Tue | Sep 28, 2021

Swimming warm-up can be a chaotic ‘nightmare’

Published:Saturday | July 24, 2021 | 12:07 AM
Athletes exercise during a swimming training session at the Tokyo Aquatics Centre at the 2020 Summer Olympics in Tokyo, Japan, yesterday.
Athletes exercise during a swimming training session at the Tokyo Aquatics Centre at the 2020 Summer Olympics in Tokyo, Japan, yesterday.


Cate Campbell was a 17-year-old swimming phenomenon when she learned the dangers of warm-up at major competitions the hard way.

That is what a head-on collision with Michael Phelps will do for you.

“He was doing a sprint butterfly down the wrong side of the lane. Straight into me doing backstroke,” Campbell recalled about the incident at the 2009 World Championships in Rome. “There was a lot of velocity and power in that. He swims really fast, apparently.”

## Data listing:

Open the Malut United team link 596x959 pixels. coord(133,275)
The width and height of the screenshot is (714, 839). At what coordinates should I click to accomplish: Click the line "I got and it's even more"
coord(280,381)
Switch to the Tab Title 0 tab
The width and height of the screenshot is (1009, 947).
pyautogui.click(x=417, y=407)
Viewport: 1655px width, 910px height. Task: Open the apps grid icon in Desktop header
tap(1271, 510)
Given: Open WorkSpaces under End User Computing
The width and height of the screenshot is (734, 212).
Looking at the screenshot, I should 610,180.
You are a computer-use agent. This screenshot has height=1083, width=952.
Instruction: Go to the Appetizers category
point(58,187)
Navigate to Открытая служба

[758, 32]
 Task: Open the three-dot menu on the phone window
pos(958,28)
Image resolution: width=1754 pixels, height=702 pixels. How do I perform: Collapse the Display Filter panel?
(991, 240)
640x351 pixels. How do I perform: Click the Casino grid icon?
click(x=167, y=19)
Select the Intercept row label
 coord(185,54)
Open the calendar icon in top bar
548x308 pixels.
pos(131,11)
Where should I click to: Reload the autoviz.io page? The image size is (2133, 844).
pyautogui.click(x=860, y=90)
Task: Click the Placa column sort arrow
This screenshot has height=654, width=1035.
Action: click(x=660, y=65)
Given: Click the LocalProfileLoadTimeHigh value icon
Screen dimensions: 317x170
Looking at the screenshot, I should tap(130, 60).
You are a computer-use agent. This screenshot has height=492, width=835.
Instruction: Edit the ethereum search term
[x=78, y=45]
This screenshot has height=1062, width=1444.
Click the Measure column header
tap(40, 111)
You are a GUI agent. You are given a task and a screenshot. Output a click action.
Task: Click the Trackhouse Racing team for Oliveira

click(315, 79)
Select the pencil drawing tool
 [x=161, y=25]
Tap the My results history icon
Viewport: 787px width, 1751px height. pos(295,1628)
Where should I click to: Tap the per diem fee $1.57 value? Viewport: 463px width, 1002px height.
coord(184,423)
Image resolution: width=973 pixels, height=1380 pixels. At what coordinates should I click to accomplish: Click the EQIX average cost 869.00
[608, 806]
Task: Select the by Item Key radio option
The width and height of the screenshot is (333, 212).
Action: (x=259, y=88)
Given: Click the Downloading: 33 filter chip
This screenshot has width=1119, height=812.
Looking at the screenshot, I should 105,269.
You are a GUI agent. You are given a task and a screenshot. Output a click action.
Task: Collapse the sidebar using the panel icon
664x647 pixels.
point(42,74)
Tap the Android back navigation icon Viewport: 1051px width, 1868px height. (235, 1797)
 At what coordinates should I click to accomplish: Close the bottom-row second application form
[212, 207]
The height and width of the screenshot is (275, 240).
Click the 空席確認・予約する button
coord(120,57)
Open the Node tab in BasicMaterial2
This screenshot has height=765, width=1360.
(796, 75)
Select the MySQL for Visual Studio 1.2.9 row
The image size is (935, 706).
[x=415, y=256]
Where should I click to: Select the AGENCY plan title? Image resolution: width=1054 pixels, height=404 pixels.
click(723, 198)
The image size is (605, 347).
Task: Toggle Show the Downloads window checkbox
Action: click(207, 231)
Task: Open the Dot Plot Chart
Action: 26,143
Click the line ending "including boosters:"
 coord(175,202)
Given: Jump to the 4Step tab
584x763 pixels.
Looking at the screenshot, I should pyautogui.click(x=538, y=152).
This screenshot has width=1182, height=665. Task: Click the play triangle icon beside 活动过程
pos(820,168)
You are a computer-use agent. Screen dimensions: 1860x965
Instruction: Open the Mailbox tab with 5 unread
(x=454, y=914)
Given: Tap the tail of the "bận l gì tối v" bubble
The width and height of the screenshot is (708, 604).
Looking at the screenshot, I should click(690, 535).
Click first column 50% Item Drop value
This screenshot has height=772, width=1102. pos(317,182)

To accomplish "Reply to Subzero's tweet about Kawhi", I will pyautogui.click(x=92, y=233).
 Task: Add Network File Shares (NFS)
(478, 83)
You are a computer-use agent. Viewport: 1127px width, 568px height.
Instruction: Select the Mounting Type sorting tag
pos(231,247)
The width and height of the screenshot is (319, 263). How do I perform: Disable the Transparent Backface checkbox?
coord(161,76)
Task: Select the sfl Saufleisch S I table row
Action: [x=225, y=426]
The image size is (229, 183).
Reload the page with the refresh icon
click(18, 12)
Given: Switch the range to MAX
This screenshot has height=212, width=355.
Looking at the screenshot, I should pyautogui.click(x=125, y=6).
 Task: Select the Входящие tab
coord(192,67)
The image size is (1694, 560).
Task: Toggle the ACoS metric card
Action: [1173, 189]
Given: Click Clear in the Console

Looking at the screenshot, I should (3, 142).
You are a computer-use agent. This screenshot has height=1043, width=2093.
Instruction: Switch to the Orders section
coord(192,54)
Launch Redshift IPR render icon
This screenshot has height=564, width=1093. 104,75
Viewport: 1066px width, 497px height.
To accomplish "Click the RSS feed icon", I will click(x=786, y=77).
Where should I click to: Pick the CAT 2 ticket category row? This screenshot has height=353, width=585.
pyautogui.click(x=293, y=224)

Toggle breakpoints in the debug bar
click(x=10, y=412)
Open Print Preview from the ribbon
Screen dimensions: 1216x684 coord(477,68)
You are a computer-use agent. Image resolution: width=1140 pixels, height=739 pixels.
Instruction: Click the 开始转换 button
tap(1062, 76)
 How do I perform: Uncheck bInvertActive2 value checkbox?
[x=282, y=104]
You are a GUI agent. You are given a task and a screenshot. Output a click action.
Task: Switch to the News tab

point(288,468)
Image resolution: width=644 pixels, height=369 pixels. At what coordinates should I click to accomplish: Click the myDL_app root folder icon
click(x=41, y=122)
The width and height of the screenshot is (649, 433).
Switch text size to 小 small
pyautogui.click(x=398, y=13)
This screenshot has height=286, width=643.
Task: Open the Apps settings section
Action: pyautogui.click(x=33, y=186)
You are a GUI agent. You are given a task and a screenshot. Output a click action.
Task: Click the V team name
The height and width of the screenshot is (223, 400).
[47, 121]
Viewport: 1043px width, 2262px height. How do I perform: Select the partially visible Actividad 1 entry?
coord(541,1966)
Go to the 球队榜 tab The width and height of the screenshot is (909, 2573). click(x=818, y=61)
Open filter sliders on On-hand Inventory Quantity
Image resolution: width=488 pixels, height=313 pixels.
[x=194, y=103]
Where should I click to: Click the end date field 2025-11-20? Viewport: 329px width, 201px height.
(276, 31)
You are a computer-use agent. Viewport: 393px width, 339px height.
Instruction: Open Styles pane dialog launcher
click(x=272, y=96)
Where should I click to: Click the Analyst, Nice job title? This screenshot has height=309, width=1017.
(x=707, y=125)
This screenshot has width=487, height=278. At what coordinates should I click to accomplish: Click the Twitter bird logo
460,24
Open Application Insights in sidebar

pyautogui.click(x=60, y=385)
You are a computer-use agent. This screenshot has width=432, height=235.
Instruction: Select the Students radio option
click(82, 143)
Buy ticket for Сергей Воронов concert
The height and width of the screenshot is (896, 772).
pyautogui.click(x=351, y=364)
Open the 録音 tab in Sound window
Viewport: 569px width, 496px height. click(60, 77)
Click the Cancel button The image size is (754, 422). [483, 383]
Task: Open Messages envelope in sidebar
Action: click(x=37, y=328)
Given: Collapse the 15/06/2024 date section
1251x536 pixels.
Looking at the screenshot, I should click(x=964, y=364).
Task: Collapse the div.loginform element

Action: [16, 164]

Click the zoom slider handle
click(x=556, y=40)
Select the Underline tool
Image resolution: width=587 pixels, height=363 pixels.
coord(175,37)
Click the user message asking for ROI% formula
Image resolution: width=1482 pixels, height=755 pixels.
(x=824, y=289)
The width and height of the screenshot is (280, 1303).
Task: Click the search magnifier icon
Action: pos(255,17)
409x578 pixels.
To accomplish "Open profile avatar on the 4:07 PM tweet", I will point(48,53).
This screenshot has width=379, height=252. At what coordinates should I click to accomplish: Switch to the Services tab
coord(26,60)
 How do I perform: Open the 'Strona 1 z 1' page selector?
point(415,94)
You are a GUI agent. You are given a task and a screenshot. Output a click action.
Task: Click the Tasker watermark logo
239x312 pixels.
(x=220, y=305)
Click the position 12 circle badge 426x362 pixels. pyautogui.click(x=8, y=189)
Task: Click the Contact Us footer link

## Action item:
Pick up the article about chaotic swimming warm-ups at major competitions and continue it from the sentence after Campbell's remark "He swims really fast, apparently." The records have no role in this work.

## Response to the exercise:
Campbell came away with three vertebrae compacted in her neck - which was rendered practically immobile - and a big lump on her head.

Now entering her fourth Olympics with five medals to her name, Campbell knows the most important rule of warm-up.

“Everyone for themselves,” she said in a recent interview. “Sometimes it is honestly a nightmare. … You’re touching the people in front of you, their feet and someone’s touching your feet. Everyone’s swimming over the breaststrokers, who are a real hazard.”

With hundreds of swimmers scrambling to get their warm-up done at the same time, multiple athletes in each lane, everyone diving over one another and some competitors using snorkels, kickboards and other paraphernalia, warm-up is organised chaos.

Amid a pandemic, warm-up could be considered a health hazard.

“At this point, we’ve gotten comfortable being in a large crowd,” said American swimmer Zach Harting, who will race the 200-metre butterfly. “I’m vaccinated, so that provides a little bit of comfort there. I’m not worried about it. It’ll be fun. If not, we’ll leave. That’s my motto.”

While it is not a rule that is strictly enforced, swimming’s governing body FINA suggests that only the athletes competing each morning or evening warm up in the competition pool in the 90 minutes before each session. Other swimmers can go to a nearby warm-up pool - which is usually just as chaotic.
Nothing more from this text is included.